International student insurance provider Guard.me had to take its website down due to recent suspicious data breach activity that had impacted its platform.
Data breach impacts Guard.me’s data:
Guard.me is one of the leading international student insurers that helps students in providing health insurance when traveling or pursuing international education.
The recent suspicious activity was reportedly attributed to a third-party potential threat actor accessing the insurer company’s accessing policyholders’ personal data as a result of a vulnerability in its website.
Addressing the data breach and notifying impacted parties:
Consequently, the report of the data breach was displayed on the guard.me website. As of writing the news, Visitors getting directed to the website are greeted with the following and only message:
“Recent suspicious activity was directed at the guard.me website and in an abundance of caution we immediately took down the site. Our IS and IT teams are reviewing measures to ensure the site has enhanced security in order to return the site to full service as quickly as possible.”
The notice further displays contact details to reach the organization for any sort of information or grievances.
“We sincerely apologize for this disruption and any inconvenience it may cause” notes Guard.me.

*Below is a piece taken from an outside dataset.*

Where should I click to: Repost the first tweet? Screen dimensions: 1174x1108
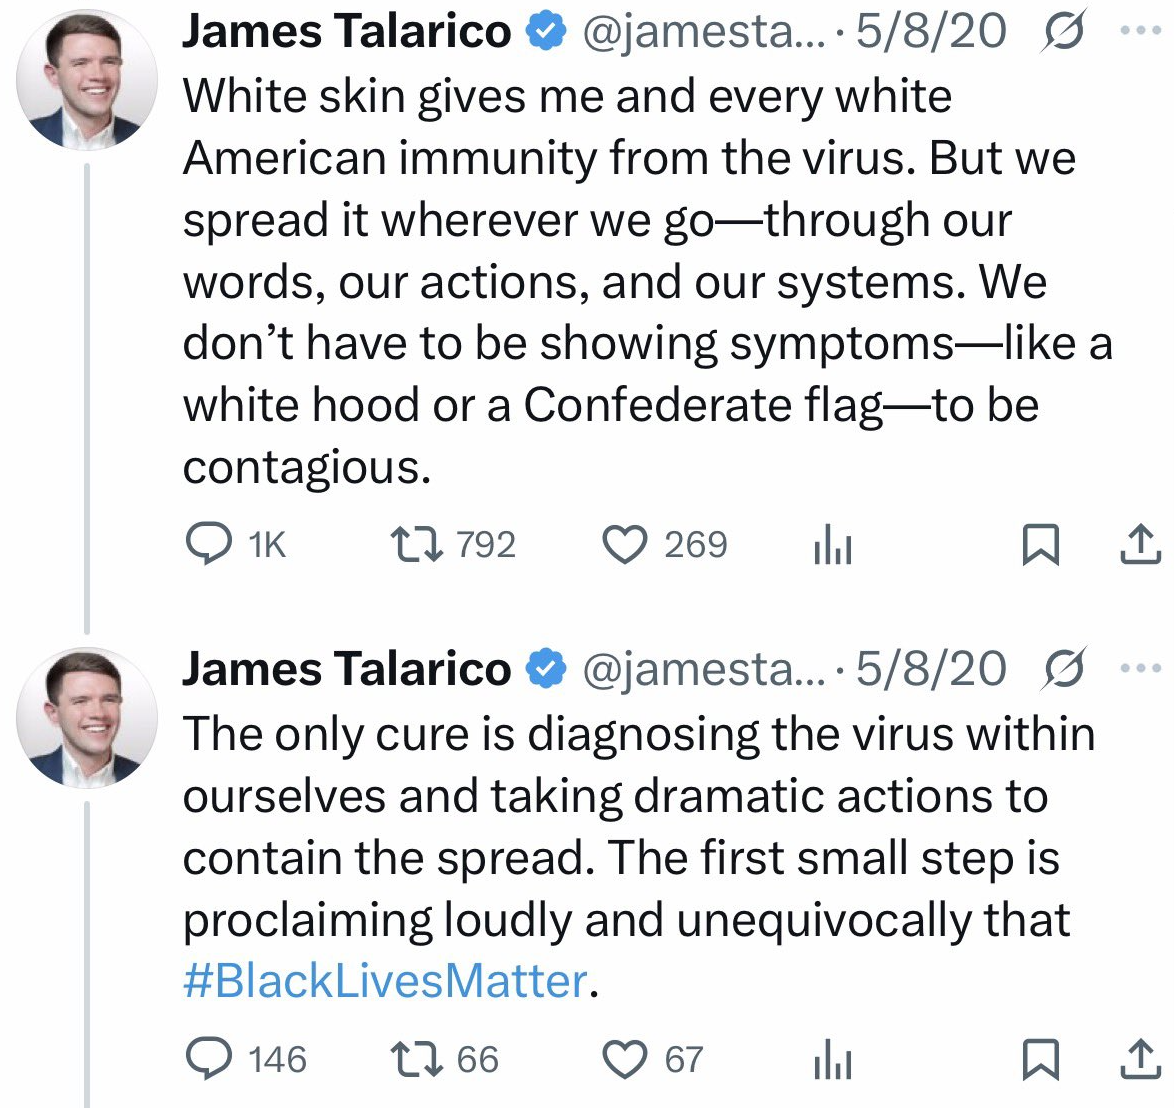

According to BleepingComputer, the insurance provider has started notifying students via email of the data breach incident stating that a website vulnerably facilitates an unauthorized party to access policyholders’ personal information.

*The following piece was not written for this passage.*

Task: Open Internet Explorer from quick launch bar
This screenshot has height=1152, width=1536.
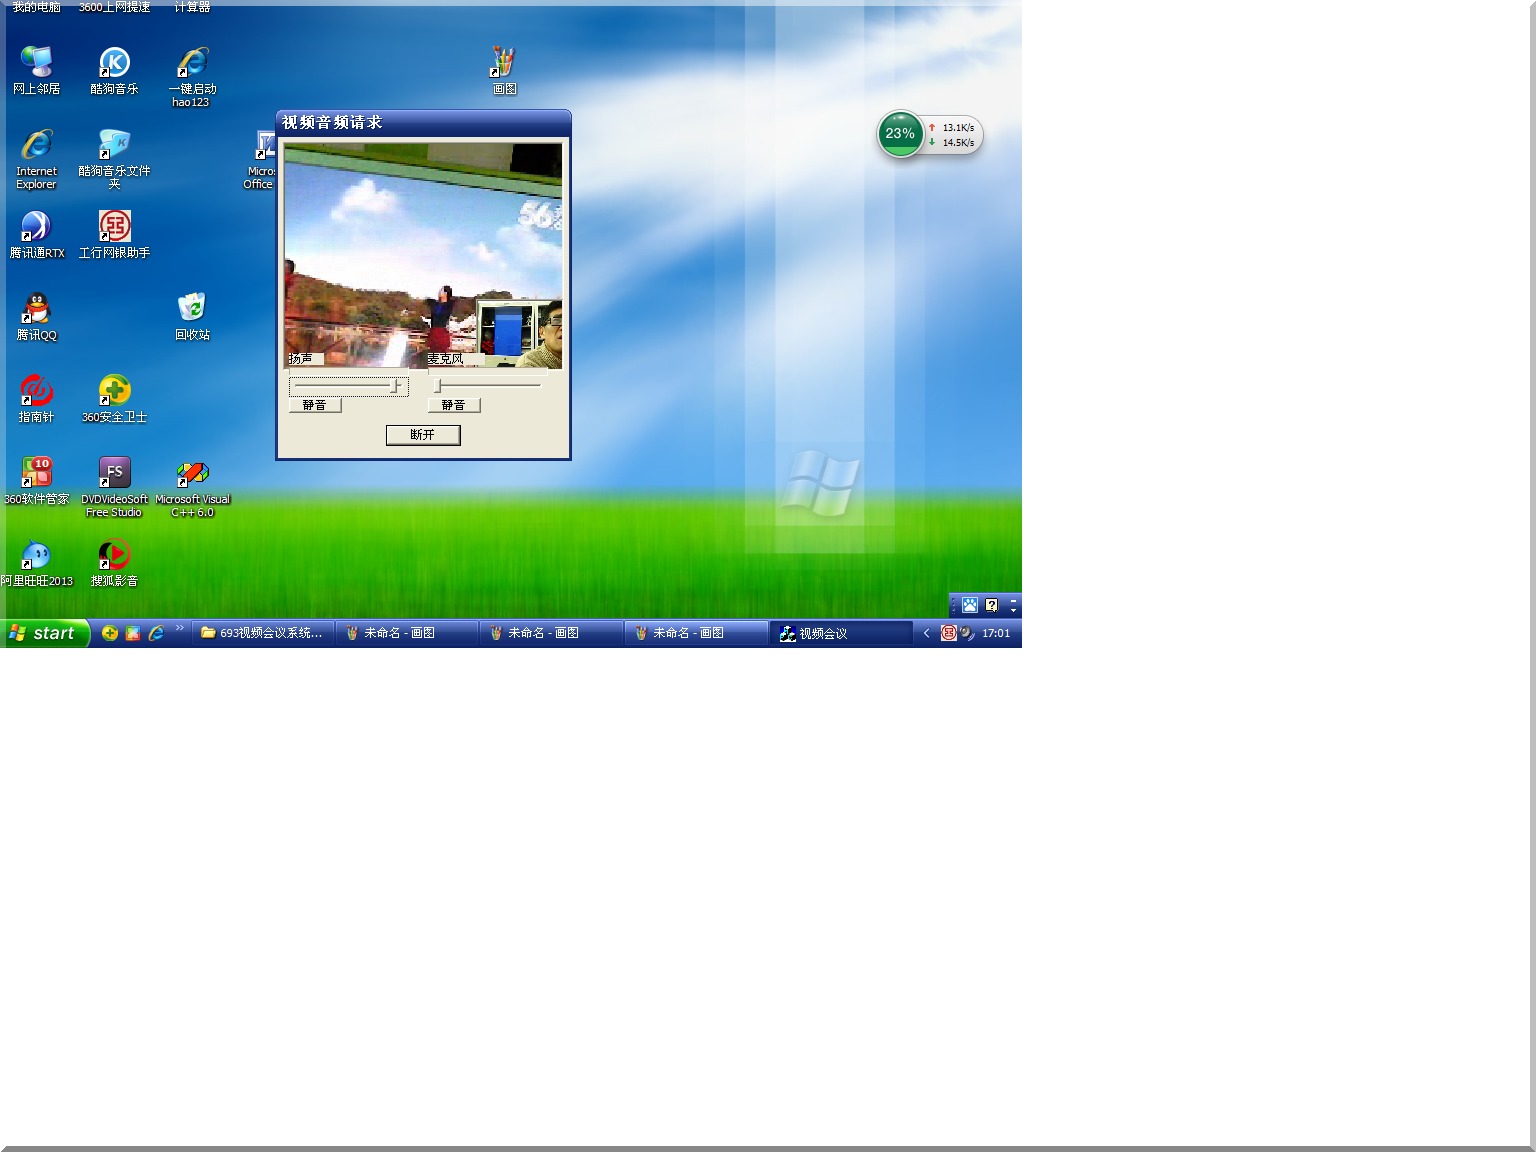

“In the late evening of May 12, 2021, our Information Systems team discovered unusual activity on our website and as a precaution, they immediately took down the website and took immediate steps to secure our systems. This vulnerability has been addressed. Our experts are diligently investigating the matter further,” says Guard.me data breach notification.
Reportedly, sensitive student data such as date of birth, gender, and encrypted passwords, as well as email IDs, addresses, and phone numbers in case of some students.
The insurance provider has since ascertained that the vulnerability has been patched up and that particular security measures are taken up by Guard.me’s cybersecurity team to mitigate any future hazards.
It has been proposed by Guard.me that the company is instituting novel policies for enhanced security, including database segmentation and two-factor authentication.